## Work instructions
Produce exactly the lines starting at the one containing "Where should I click to: Click the" and ending at the last line of the material, with nothing added.

-.-.-

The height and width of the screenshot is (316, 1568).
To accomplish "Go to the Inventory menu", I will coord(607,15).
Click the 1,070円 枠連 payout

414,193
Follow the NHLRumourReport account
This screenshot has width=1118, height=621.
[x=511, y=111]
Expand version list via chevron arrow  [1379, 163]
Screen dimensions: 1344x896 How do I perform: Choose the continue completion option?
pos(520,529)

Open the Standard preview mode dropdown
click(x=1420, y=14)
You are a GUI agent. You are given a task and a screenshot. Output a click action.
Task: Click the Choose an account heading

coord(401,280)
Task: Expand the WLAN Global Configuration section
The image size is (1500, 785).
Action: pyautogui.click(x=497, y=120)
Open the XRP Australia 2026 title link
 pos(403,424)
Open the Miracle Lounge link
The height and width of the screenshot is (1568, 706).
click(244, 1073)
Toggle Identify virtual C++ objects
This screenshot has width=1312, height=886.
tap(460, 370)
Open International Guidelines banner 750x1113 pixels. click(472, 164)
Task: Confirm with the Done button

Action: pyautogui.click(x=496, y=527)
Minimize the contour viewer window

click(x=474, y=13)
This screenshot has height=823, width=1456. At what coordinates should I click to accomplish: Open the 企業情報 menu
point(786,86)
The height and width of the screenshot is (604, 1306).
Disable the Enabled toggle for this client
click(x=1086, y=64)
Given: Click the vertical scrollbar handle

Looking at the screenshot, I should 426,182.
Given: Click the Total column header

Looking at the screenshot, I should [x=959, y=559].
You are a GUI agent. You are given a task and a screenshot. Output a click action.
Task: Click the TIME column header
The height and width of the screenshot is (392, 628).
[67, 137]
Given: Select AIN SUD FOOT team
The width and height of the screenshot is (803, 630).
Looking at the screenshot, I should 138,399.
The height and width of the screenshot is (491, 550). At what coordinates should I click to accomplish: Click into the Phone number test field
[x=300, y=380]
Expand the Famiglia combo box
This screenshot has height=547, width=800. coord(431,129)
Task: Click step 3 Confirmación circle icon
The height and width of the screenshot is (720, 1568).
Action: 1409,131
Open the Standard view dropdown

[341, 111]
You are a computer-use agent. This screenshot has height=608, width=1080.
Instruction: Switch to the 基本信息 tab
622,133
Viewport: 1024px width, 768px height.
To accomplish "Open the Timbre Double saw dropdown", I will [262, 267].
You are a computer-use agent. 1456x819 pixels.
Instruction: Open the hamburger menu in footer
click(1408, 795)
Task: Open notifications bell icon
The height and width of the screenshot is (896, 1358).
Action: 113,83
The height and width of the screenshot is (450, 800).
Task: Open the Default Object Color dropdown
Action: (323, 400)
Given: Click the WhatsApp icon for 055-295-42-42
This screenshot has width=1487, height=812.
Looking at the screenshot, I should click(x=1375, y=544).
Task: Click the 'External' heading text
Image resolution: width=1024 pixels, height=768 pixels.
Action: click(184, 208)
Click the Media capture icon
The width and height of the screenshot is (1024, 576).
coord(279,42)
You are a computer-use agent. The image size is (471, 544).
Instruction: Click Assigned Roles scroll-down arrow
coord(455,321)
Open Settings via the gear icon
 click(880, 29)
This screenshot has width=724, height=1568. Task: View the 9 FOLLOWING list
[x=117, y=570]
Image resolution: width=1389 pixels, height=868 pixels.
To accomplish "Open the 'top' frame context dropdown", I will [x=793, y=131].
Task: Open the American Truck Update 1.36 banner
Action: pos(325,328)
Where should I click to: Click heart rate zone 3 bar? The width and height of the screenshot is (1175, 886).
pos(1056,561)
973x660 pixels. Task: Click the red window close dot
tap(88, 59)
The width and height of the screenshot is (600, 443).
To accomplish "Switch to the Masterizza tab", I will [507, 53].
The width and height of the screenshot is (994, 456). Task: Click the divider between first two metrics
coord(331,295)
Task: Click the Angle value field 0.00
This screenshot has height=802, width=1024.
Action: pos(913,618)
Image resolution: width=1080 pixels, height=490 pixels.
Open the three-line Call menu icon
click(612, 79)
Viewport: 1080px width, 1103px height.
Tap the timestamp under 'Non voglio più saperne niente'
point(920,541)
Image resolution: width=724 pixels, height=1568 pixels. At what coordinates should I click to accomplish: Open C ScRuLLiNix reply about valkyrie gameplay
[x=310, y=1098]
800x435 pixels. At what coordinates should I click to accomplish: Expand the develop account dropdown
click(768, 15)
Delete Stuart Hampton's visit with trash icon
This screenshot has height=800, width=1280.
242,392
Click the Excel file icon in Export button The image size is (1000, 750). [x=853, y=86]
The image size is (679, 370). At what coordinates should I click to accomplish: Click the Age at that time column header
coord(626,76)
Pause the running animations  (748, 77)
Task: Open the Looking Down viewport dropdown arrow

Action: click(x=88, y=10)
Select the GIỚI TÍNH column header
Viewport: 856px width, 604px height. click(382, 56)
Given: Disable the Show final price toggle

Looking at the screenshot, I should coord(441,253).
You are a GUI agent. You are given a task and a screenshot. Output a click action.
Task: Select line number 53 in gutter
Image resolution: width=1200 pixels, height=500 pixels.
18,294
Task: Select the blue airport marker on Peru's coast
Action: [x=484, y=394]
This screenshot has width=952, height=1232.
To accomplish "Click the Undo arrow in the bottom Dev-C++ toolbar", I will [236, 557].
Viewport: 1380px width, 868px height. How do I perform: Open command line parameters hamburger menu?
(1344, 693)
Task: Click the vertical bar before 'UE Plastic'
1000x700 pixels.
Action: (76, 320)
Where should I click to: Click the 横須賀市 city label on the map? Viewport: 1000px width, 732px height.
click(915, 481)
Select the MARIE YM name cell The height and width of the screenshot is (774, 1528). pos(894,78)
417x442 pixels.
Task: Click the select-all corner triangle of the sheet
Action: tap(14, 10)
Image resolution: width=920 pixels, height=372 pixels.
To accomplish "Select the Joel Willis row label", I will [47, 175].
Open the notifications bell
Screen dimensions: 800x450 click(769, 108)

-.-.-

## Solution below
Where should I click to: Click the 横須賀市 city label on the map? Viewport: 1000px width, 732px height.
click(915, 481)
Select the MARIE YM name cell The height and width of the screenshot is (774, 1528). pos(894,78)
417x442 pixels.
Task: Click the select-all corner triangle of the sheet
Action: tap(14, 10)
Image resolution: width=920 pixels, height=372 pixels.
To accomplish "Select the Joel Willis row label", I will [47, 175].
Open the notifications bell
Screen dimensions: 800x450 click(769, 108)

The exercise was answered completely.